FlyerTalk Forums - View Single Post - who else is sick to death of being bullied by "FAA regulations"?
Old Feb 25, 2002, 9:17 am
  #37  
TunaTacos
 
Join Date: Mar 2001
Location: Gaithersburg MD
Posts: 81
There is a major difference between reasonable suspicion and probable cause. Law Enforcement can only detain a person for 10 minutes on reasonable suspicion. After that time frame, it is considered an arrest, becuase you are being deprived of your freedom of movement and liberty. You can only conduct a visual and a pat down for officer safety while you have someone on reasonable suspicion. This is done to establish probable cause that a crime is actually being or has been committed. To enter a secure and/or locked area or compartment of something not in "PLAIN VIEW", law enforcement needs a search warrant
to legally conduct that search, i.e. a trunk of a vehicle, unless you want to get into the warrantless search issues, because there are a few reasons.
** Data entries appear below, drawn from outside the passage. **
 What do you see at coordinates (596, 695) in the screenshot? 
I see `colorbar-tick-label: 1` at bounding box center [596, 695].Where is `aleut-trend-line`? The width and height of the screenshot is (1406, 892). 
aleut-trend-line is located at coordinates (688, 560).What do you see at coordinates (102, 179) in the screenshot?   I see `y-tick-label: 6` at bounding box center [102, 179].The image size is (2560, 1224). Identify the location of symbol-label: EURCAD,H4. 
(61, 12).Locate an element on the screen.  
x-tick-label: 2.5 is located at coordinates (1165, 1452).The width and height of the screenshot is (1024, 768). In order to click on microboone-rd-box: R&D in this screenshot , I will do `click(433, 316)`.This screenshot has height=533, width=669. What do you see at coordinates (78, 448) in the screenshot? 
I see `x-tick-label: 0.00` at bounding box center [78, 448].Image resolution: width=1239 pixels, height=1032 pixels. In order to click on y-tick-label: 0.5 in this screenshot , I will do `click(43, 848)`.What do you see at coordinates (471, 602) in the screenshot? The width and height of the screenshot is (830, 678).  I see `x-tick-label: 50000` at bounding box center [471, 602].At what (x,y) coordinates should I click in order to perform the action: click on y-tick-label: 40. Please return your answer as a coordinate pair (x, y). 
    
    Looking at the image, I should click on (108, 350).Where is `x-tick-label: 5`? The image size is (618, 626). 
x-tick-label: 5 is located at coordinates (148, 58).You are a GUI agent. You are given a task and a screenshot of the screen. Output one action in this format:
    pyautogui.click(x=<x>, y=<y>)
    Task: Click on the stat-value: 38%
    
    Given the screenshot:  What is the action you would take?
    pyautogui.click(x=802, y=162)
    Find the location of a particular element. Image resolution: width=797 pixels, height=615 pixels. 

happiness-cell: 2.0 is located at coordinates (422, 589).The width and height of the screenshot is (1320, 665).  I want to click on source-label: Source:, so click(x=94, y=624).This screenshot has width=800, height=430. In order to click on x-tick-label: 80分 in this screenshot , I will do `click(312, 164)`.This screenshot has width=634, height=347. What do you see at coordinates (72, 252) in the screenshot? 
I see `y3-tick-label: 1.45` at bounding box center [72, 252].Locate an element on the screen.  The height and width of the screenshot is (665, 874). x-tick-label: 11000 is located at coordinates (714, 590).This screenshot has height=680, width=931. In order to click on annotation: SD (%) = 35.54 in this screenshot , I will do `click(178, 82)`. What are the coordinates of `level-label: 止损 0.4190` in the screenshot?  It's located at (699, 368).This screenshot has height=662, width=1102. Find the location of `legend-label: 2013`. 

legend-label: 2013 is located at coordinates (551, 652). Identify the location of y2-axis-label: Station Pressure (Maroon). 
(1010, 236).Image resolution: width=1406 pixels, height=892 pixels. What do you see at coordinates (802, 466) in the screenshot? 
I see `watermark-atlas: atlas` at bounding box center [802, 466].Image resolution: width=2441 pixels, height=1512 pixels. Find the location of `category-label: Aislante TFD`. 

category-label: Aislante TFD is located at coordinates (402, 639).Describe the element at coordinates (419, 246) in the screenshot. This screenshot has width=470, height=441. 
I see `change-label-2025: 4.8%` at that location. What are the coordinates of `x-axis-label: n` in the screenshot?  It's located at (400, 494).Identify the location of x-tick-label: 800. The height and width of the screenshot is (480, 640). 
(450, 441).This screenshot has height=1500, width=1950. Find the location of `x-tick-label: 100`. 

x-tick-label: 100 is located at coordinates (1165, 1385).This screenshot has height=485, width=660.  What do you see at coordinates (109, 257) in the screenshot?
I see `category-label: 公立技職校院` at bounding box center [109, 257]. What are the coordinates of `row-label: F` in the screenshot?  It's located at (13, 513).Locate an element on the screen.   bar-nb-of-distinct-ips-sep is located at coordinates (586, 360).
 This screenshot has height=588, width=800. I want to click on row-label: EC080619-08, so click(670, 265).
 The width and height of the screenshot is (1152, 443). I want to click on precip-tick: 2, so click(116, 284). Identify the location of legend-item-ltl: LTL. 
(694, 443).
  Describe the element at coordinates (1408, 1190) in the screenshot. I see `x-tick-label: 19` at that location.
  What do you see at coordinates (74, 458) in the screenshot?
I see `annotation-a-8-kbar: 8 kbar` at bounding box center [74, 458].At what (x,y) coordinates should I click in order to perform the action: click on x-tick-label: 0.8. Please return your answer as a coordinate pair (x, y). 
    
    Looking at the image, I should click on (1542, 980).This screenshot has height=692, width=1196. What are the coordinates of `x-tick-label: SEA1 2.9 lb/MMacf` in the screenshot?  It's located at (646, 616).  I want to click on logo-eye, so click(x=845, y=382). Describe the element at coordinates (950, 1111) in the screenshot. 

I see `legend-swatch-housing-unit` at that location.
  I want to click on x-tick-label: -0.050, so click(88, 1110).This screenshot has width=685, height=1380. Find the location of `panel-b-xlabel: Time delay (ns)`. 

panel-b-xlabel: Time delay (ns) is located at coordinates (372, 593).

In reasonable suspicion, law enforcement must advise the person being "STOPPED", AKA "Terry Stop" (law enforcement term). (a) the reason that they are being stopped and questioned (not interrogated) (b) that they are not under arrest (c) the law enforcement agency they represent.

Now, my question to everyone is this. Are screeners a part of a "law enforcement agency" or are they civlians just doing a job. If they are not a licensed law enforcement officer, i.e. someone possessing police arrest powers, than technically speaking from how the law is written, these searches should be found as unconstitutional and should not be permitted under the constitutuion. Then everything would be deemed "fruits of the poison tree" and everything from the illegal search would or should be thrown out as evidence in court.

Law Enforcement is not one who is only a security guard. There are ones in this area who are called "Special Police Officers" but they have police powers, who CAN conduct anything a normal police officer would do. Both a security guard (half moon red patch) and a Special Police Officer MUST be licensed in the jurisdiction that they work, and patches of such should be displayed on thier shirts and/or jackets while on duty.


I think that now that 9/11 has happened, the federal government is using this national safety issue to contradict what it has written, ruled upon, and upheld in the supreme court. To me, all of these United States Supreme court rulings which upheld citizens rights to illegal search and siezure, has been a waste of a few hundred years, since the government can change all of it overnight.